The plot anticipates Fassbinder’s usual themes in later films of the meaning of death, the angst of a mother complex and sex as a power trip. Leopold Bluhm (Bernard Giraudeau) is the confident, cunning, urbane and domineering 50-year-old travelling businessman, who picks up and seduces the effeminate and carefree good-looking redhead Franz. He is engaged to a sweet and naive shopgirl he has known for the last three years, Anna (Ludivine Sagnier). The seduction takes place over a board game called ludo, as Leopold likes games and the young man from a broken home gets frustrated when he loses. The seduction in the apartment of shag rugs and middle-class good taste works and Franz moves in as lover/housekeeper, but after six months Leopold grows weary of him as he starts to rag him without cause. At this time the jilted but devoted Anna shows up while the salesman is on the road, and the two use his mirrored bedroom for sex and reconciliation. They decide to run away together to get married and have two boys named Franz and Leopold, but Leopold unexpectedly returns and Franz is overwhelmed when trying to tell him of his plans to escape from his decorative prison residence. The wily businessman gets Anna sexually aroused as she entertains him in her underwear, and this gets Franz thinking that the older man uses sex as a weapon and wants to make whores out of those he no longer yearns for. This is followed by the unexpected visit of Vera (Anna Thomson-American actress), the ex-wife of Leopold from ten years ago. Vera was a young boy when Leopold met him and they became lovers, but he tired of her and talked her into getting a sex change to a girl. The transsexual Vera has recently been married to Helmut, but returns when separated to seek solace from Leopold. He offers her a roll in the sack with him and Anna, but he turns his complete attention on the younger girl with the big breasts. This is the final insult for Vera, as she prepares to leave him for good.

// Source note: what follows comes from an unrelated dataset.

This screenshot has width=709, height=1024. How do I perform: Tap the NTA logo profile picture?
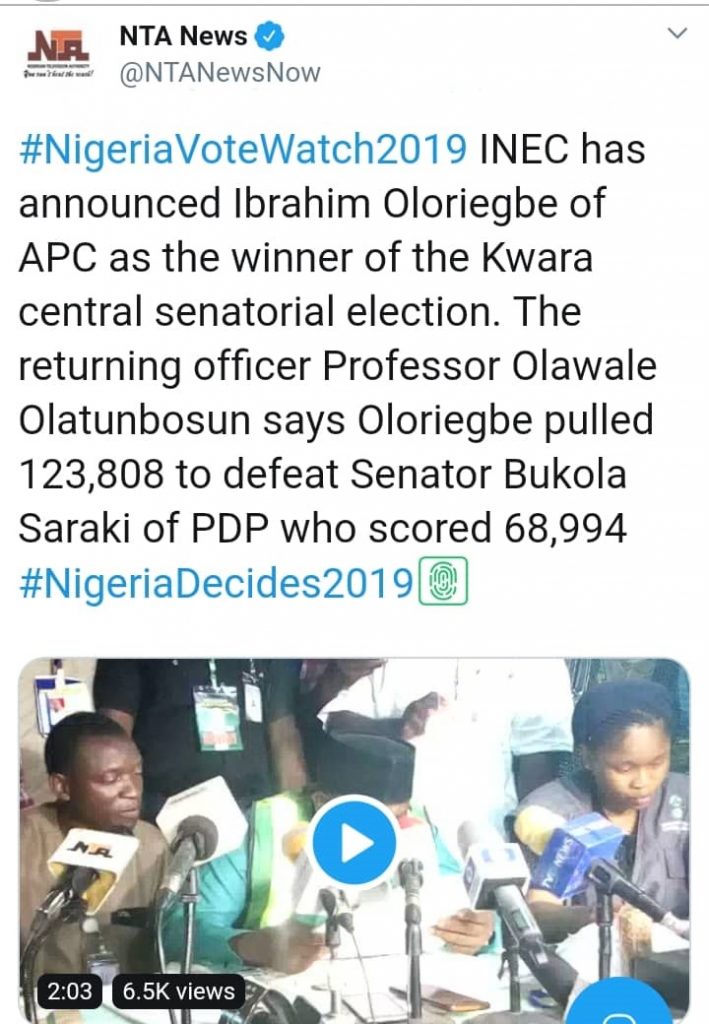[x=56, y=53]
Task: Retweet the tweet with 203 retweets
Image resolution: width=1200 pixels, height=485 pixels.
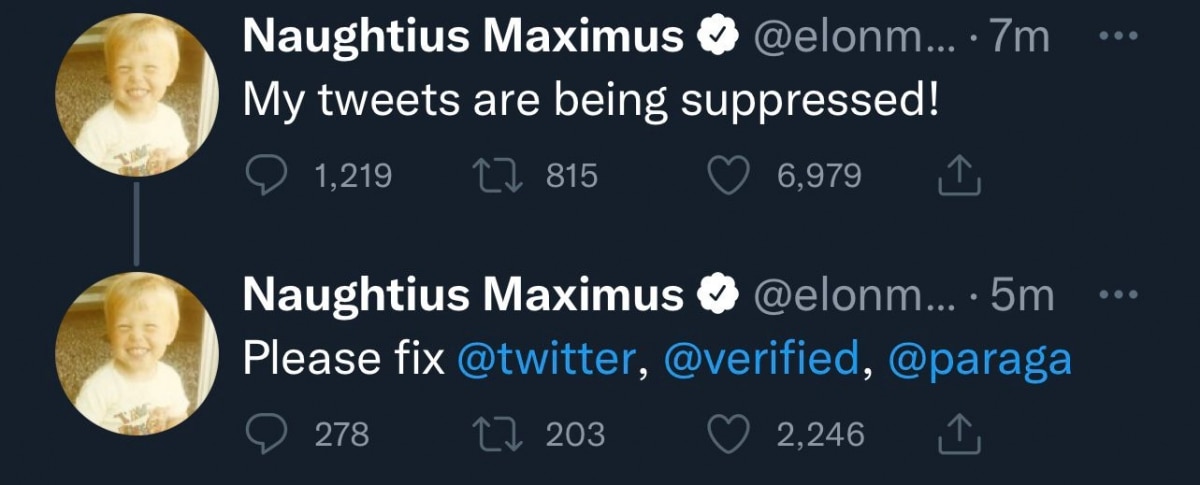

Warning: spoiler in the next paragraph.
When Vera leaves the boudoir and encounters the sad Franz sitting on the floor wearing her fur coat, she tries to start up a relationship with him. But he tells her it’s too late, he just took poison. Both Franz and Vera have sacrificed everything for the love of Leopold and both are left high and dry. There is no communication or real feelings other than overwrought emotional responses among any of the characters. To further highlight this, Franz calls his dear mom (someone he says is special to him) about what he has just done and all she can manage to say is bon voyage.
There’s one bizarre scene worth savoring where all four characters are grooving in line to a German pop tune from the 1970s. It’s a film that should satisfy followers of both Fassbinder and Ozon, but will probably be distant for a general audience. What’s unique is the marriage of the Teutonic soberness and poetic depth of Fassbinder with the Gallic humor and warmth of Ozon, that seems like a shotgun marriage made on some unnamed planet. This is strictly a theater film, as there was not one exterior shot. It should also be noted that in Fassbinder’s version he made Leopold a Jewish survivor of the concentration camps, but Ozon decided not to explore that avenue and let his character remain without that additional baggage and therefore kept the film lighter (a good idea!).